TRECHO DO DOCUMENTO:
##########

Em termos mais amplos, esses índices não deixam de refletir a atual desvalorização do profissional da educação no Brasil, nas condições de trabalho e remuneração, principalmente nos níveis Fundamental I e II e Médio. Nesse contexto, o ensino superior público, apesar da ampla concorrência, é um campo de trabalho (ainda) mais atrativo para quem está fazendo mestrado e/ou doutorado. Em consonância com essa interpretação estão os dados da questão 11, sobre quais passos o estudante pretende dar ao concluir seu curso de pós-graduação stricto sensu. Enquanto sete mestrandos manifestaram a pretensão de ingressar no doutorado, seis participantes responderam que irão prestar concurso em universidades públicas. Dois estudantes pretendem ingressar no pós-doutorado e apenas um citou a vontade de ingressar na docência em uma instituição de ensino privada. Além disso, três estudantes afirmaram o desejo de lecionar a língua alemã, mas não definiram em que tipo de instituição. Esses dados são bastante relevantes porque indicam que os estudantes pretendem continuar os estudos e/ou trabalhar com o ensino de alemão de alguma forma, ou seja, desejam continuar tendo o vínculo com sua área de formação e especialização.
Nesse sentido, esses dados nos permitem sustentar a interpretação de que os estudantes que ingressam na pós-graduação em Letras (Língua e Literatura Alemã) o fazem porque vislumbram, por intermédio dela, um campo de trabalho em potencial, principalmente no ensino superior público. Se observarmos mais atentamente os dados acima, sistematizados no próximo gráfico, veremos que, além das seis pessoas que manifestaram diretamente interesse em realizar concurso em universidades públicas, também os sete mestrandos podem ter tais pretensões para depois do doutorado, além dos outros três que apenas assinalaram a opção de lecionar alemão, o que também inclui a universidade pública.

##########

(Linhas sobre a localização dos alvos)
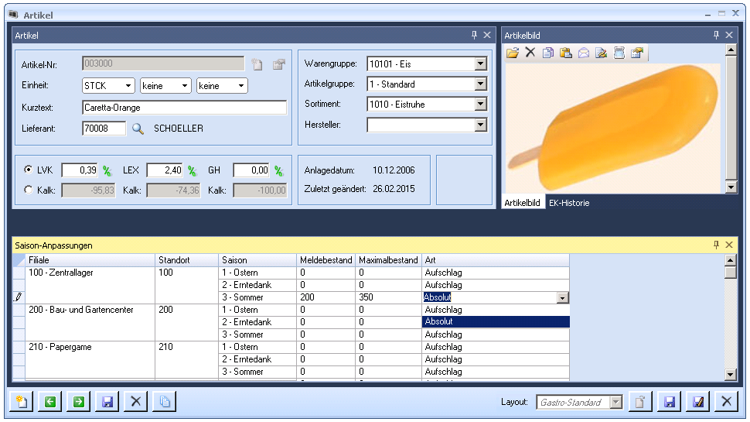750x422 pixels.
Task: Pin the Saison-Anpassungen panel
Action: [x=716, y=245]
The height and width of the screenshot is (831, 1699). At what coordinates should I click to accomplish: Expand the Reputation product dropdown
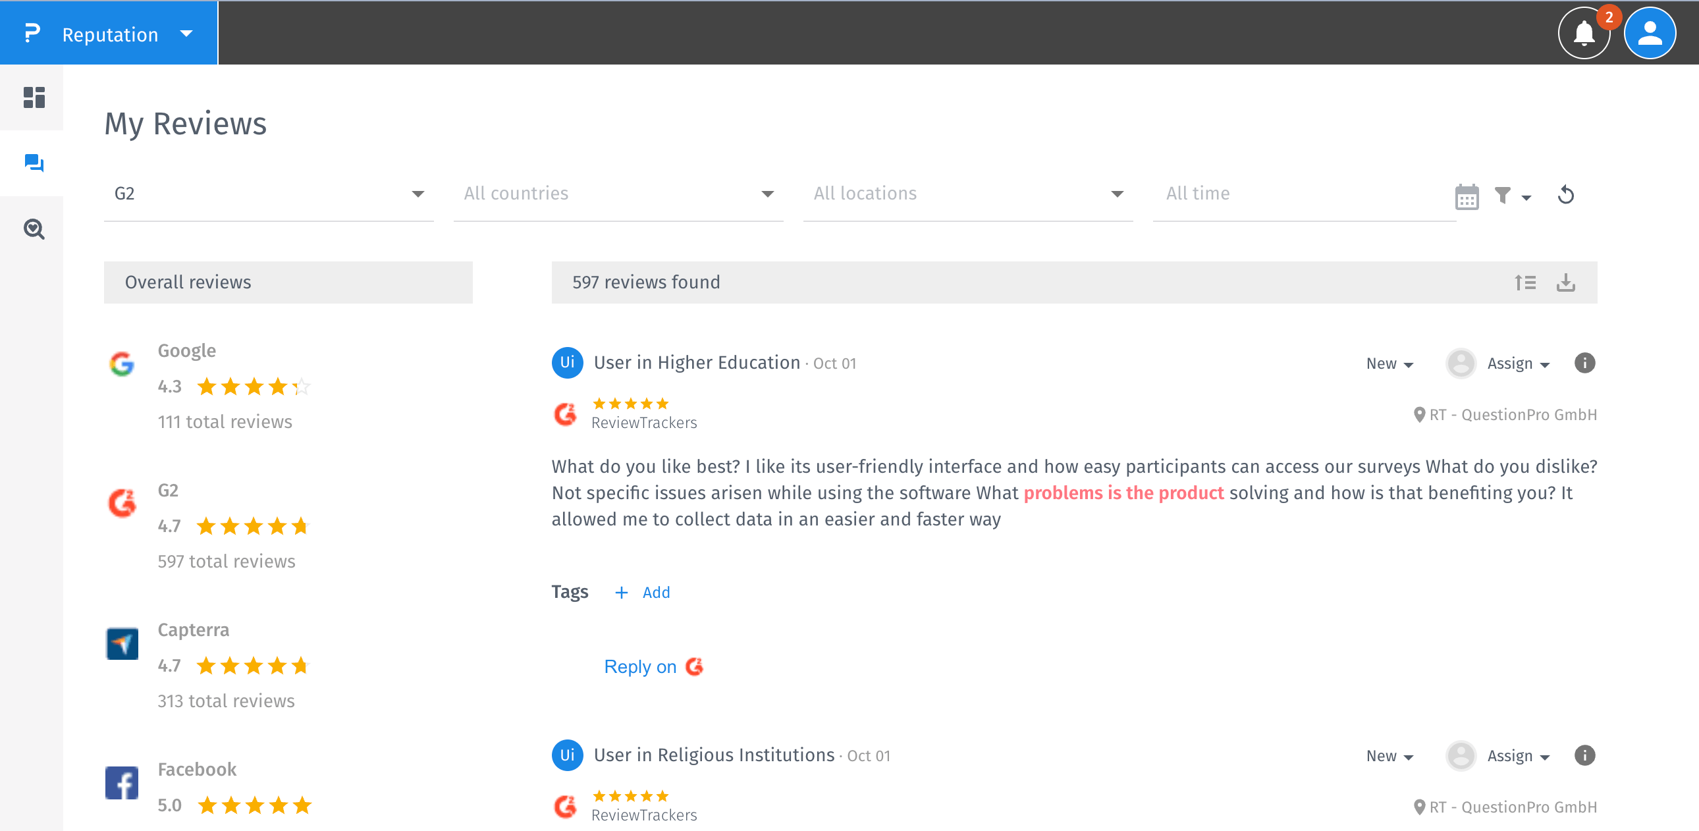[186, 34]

##########

TAREFAS PROPOSTAS:
[a] No trecho sobre a pós-graduação em alemão, quantos mestrandos manifestaram a pretensão de ingressar no doutorado?
[b] Reescreva o trecho sobre a pós-graduação em alemão começando em "Nesse sentido, esses" e seguindo até "a universidade pública.", com "vislumbram" substituído por "enxergam".

RESPOSTAS:
[a] Sete mestrandos.

[b]
Nesse sentido, esses dados nos permitem sustentar a interpretação de que os estudantes que ingressam na pós-graduação em Letras (Língua e Literatura Alemã) o fazem porque enxergam, por intermédio dela, um campo de trabalho em potencial, principalmente no ensino superior público. Se observarmos mais atentamente os dados acima, sistematizados no próximo gráfico, veremos que, além das seis pessoas que manifestaram diretamente interesse em realizar concurso em universidades públicas, também os sete mestrandos podem ter tais pretensões para depois do doutorado, além dos outros três que apenas assinalaram a opção de lecionar alemão, o que também inclui a universidade pública.